Just suppose he demanded you go. But his daughter - who doesn't even really know you or have a relationship with you - sides with her mother's family. Then what? Are you going to make her father choose between his daughter and you?

Perhaps it would be good if you do re-think it as your behaviour isn't fair on him. You seem too overly dramatic and self-absorbed. Stop making it about you.

Thestoryofanewname · 23/05/2025 18:51

If I was mother of the groom I’d be raging on your behalf and wouldn’t allow this to happen.

The mother of the groom is powerless and if she comments will be seen as a budding MIL from hell. Only the bride and groom can stand up to the Aunt and uncle and they have chosen not to.

Rosscameasdoody · 23/05/2025 18:52

MarySueSaidBoo · 23/05/2025 18:41

Your DP is a weak man, OP. The aunt/uncle have NO place to be dictating attendance of any wedding guests to their niece.
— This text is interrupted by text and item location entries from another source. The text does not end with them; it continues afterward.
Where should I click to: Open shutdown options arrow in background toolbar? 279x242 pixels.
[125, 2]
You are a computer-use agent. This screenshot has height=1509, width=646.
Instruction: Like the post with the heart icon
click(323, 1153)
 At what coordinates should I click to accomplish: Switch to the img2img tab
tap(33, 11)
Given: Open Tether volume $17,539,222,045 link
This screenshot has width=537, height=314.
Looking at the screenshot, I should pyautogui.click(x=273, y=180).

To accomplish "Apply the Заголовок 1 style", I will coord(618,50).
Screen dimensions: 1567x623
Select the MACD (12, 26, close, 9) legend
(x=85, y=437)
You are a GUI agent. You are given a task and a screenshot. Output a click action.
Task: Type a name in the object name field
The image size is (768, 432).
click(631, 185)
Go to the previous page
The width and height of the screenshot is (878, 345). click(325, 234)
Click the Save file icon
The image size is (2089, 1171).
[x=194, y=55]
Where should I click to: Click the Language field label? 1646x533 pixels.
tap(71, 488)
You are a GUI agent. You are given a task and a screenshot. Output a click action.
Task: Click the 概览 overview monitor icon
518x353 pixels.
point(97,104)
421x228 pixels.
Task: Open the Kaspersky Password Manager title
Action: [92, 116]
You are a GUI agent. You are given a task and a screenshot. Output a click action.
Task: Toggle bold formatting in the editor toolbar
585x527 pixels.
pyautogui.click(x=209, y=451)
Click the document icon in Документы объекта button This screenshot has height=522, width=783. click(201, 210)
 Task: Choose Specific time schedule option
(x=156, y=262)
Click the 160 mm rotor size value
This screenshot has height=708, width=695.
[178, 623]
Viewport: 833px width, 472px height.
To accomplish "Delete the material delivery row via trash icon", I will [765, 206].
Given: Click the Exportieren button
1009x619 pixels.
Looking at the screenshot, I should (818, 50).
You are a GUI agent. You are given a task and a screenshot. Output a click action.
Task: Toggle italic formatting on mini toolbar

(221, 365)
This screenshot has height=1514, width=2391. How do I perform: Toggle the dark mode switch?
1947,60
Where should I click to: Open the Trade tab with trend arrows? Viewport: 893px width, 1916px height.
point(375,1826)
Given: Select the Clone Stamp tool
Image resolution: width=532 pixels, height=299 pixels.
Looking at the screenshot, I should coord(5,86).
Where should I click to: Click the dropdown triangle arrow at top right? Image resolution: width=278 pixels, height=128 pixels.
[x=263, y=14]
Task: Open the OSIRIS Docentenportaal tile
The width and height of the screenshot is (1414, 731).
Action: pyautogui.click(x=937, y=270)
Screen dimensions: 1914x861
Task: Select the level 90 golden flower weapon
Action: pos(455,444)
Grandparents I kind of would have understood.

I think you're wise, because when times get rough, this man isn't going to have your back. I really hope you manage to have a nice day tomorrow Flowers

Agree. I can understand the bride giving in because it’s short notice and she doesn’t want any ill will at her wedding. But DP is a different matter. He’s undoubtedly in a difficult position, but he’s caved without a murmur, and in the process he’s shown OP he hasn’t got her back. I would be wondering what else he won’t have my back with in the future.

Sunshineandgrapefruit · 23/05/2025 18:53

Really sorry op. Better to know now what type of person he is (I deliberately didn't say man- he has shown he's not).